- **PROBLEM DETAILS**: Output the entries exactly. Start at the first line, finish with the line containing "You are a computer-use agent. 298x644 pixels.", and omit the pictures.

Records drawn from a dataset
────────────────────

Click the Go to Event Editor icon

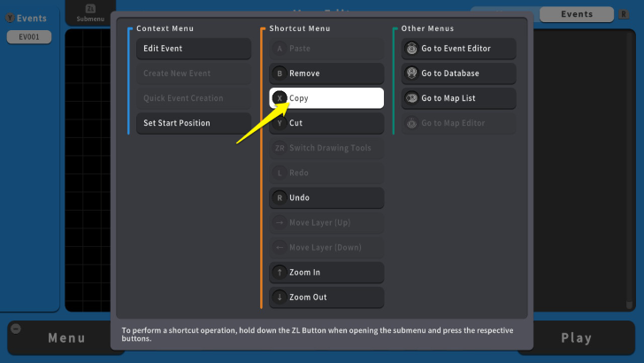point(412,49)
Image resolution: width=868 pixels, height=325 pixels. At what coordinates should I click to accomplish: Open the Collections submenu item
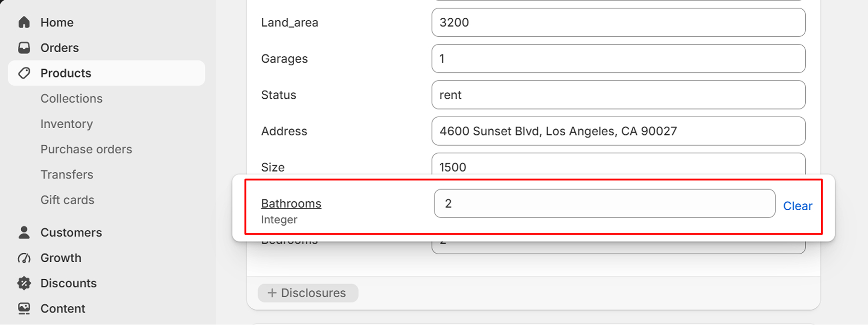pyautogui.click(x=71, y=98)
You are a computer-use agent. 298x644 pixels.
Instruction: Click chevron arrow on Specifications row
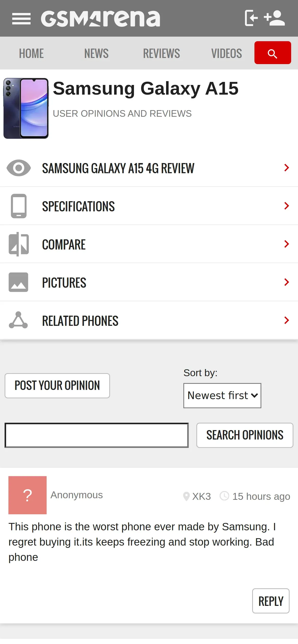pyautogui.click(x=287, y=206)
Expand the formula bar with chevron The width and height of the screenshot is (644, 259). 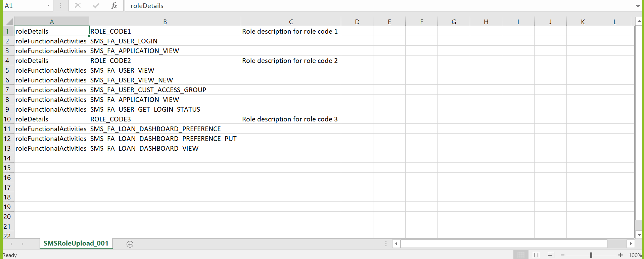(638, 6)
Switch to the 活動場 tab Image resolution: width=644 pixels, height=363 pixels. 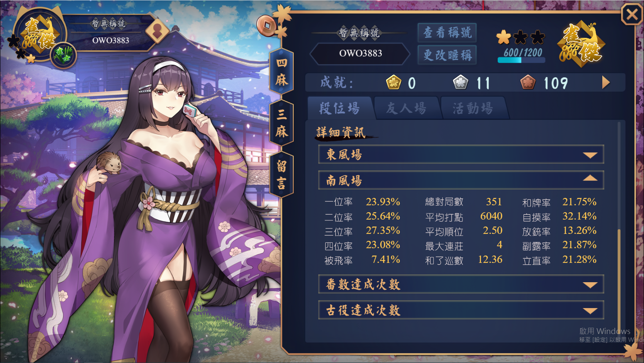(x=473, y=108)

────────────────────

- **SOLUTION FOR THIS EXERCISE**:
Click the Go to Event Editor icon

point(412,49)
Image resolution: width=868 pixels, height=325 pixels. At what coordinates should I click to accomplish: Open the Collections submenu item
pyautogui.click(x=71, y=98)
You are a computer-use agent. 298x644 pixels.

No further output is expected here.